Sepanjang sejarah, sudah terbukti berkali-kali bahwa kunci kemuliaan suatu bangsa adalah kepemimpinan. Ketika saya berada di angkatan bersenjata, saya belajar suatu pepatah yang relevan untuk setiap prajurit di berbagai periode: ‘tidak ada prajurit buruk, hanya ada komandan buruk.’
Saya belajar pepatah lain sebagai seorang perwira muda: ‘Seribu kambing yang dipimpin oleh seekor harimau akan mengaum, tetapi seribu harimau yang dipimpin oleh seekor kambing akan mengembik.’
Salah satu kisah kepemimpinan paling cerdas dalam masa kolonial Nusantara adalah kisah Teuku Umar. Teuku Umar lahir di Meulaboh, Aceh Barat pada tahun 1854. Sejak kecil, Teuku Umar dikenal sebagai seorang anak yang cerdas dan berani. Ia juga tegar dan gigih di hadapan kesulitan.
Teuku Umar berusia 19 tahun ketika ia pertama kali mengangkat senjata dan melawan Belanda pada awal agresi Belanda pertama pada tahun 1873. Saat usianya 29 tahun, ia berpura-pura menjadi kolaborator Belanda dan masuk ke dalam dinas militer Belanda. Ia disambut langsung oleh Gubernur Van Teijn, yang berniat menggunakan Teuku Umar sebagai ‘agen’ untuk mendapatkan simpati Aceh.
Teuku Umar membuktikan dirinya kepada Belanda dengan menghancurkan pos-pos pertahanan Aceh. Sebagai hasilnya, ia diberi peran yang lebih besar dalam memimpin 17 komandan dan 120 prajurit, termasuk seorang laksamana.
Perlawanan Teuku Umar terhadap Belanda dimulai ketika kapal Inggris «Nicero» terdampar pada tahun 1884. Kapten dan krunya ditawan oleh Raja Teunom, yang menuntut tebusan uang. Pemerintah Kolonial Belanda memerintahkan Teuku Umar untuk merebut kembali kapal tersebut. Namun, ia menuntut diberikan banyak peralatan dan senjata. Belanda mengabulkan permintaannya.
Kemudian, Belanda terkejut oleh berita bahwa para prajurit mereka yang bergabung dengan Teuku Umar semua tewas di tengah laut. Teuku Umar mengambil semua senjata dan peralatan. Teuku Umar telah berbalik dan berpihak kepada Aceh melawan Belanda, membuat Belanda terkejut.

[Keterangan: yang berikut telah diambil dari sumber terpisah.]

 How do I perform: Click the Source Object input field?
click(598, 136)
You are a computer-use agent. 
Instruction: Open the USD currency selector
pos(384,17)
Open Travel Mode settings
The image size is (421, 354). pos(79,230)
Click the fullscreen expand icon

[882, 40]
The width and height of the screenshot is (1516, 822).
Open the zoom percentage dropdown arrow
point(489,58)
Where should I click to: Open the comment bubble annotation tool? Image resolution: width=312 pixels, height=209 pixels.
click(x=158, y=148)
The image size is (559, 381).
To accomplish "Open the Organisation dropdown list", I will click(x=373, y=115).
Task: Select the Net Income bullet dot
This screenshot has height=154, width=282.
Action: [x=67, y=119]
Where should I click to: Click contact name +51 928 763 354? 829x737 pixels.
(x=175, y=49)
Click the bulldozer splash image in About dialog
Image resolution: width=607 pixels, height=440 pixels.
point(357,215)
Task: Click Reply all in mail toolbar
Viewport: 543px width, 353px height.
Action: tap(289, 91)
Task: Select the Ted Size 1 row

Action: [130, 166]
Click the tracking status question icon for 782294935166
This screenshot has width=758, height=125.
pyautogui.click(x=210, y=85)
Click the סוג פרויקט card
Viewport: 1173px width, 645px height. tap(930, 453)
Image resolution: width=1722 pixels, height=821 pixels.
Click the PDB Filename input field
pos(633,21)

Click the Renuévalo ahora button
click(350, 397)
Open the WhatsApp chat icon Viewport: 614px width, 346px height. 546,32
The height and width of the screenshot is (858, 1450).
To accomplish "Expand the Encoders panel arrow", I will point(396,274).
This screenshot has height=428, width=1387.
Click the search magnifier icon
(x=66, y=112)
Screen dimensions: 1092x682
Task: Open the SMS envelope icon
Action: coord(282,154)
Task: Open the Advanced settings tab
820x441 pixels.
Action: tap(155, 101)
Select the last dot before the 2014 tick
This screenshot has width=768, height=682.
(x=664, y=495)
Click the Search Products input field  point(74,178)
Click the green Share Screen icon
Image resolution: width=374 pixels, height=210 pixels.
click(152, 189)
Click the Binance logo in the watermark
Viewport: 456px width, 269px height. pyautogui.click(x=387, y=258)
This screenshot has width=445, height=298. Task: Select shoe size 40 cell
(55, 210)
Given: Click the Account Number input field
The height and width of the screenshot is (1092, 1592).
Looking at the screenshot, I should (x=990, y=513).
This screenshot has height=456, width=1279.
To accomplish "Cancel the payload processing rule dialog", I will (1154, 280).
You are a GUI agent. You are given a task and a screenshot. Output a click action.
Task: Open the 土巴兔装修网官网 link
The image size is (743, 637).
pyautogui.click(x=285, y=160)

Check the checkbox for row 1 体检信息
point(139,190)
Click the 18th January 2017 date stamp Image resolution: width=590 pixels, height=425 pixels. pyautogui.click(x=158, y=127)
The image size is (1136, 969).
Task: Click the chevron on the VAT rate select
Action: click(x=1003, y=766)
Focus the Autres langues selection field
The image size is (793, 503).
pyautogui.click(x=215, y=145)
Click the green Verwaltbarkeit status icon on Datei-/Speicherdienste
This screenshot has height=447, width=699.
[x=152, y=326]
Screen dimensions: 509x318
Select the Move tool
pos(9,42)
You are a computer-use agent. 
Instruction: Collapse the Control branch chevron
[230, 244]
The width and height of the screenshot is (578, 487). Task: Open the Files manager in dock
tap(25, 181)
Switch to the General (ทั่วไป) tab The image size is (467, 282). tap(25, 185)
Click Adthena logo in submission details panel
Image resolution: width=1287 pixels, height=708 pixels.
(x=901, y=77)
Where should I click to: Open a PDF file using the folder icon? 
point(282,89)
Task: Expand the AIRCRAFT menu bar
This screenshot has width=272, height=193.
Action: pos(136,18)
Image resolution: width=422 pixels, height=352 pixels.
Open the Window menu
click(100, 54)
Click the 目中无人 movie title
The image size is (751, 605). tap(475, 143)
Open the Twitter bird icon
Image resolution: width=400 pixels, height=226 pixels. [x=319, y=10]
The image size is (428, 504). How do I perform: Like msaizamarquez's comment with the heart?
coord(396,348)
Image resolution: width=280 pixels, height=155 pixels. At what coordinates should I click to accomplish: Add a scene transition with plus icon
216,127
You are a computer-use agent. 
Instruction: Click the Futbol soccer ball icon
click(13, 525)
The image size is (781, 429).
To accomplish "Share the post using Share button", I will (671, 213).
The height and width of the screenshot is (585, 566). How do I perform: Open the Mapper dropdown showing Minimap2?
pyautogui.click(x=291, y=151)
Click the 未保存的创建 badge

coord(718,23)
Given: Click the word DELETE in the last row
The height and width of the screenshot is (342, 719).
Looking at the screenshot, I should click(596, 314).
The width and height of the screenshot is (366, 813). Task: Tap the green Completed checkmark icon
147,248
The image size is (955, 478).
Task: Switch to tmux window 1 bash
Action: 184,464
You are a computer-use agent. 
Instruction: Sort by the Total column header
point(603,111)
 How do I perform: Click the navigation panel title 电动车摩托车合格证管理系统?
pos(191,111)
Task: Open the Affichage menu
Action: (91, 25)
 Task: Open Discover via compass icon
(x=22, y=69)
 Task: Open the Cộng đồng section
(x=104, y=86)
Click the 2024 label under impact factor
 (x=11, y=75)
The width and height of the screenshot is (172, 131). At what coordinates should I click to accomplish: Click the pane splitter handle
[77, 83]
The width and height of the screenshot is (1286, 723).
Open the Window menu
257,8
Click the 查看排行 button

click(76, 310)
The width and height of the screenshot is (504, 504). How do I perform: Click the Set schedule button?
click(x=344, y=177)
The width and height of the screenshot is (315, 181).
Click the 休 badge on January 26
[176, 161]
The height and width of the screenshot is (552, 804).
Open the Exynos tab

Perang panjang antara Aceh dan Belanda membuat Teuku Umar harus merancang strategi baru, menggunakan trik lama yang sudah ia ketahui. Sebagai penguasa tipu daya yang sejati, sepuluh tahun kemudian, ia menyerahkan diri kepada Belanda lagi. Ia melakukannya dengan mengadakan ‘pertempuran tipuan’ dan mengerahkan pasukan untuk mengirim pesan rahasia. Belanda, terkesan, memberinya gelar ‘Teuku Johan Jenderal Utama-Pahlawan Belanda’. Tiga tahun kemudian, seperti yang Anda duga, Teuku Umar mengkhianati Belanda untuk kedua kalinya. Ia mengambil pasukannya dan 800 senjata, 25.000 peluru, 500 kg amunisi, dan $18.000 dalam bentuk tunai.
Setelah bertahun-tahun berperang melawan Belanda, Teuku Umar terjepit ketika ia tiba di pinggiran Kota Meulaboh. Pasukan Belanda mengetahui lokasinya; Teuku Umar dan pasukannya dikelilingi. Ia dan pasukannya memilih untuk langsung menghadapi Belanda dan bertempur sampai akhir. Sebuah peluru musuh menembus dadanya. Teuku Umar mati sebagai seorang pahlawan.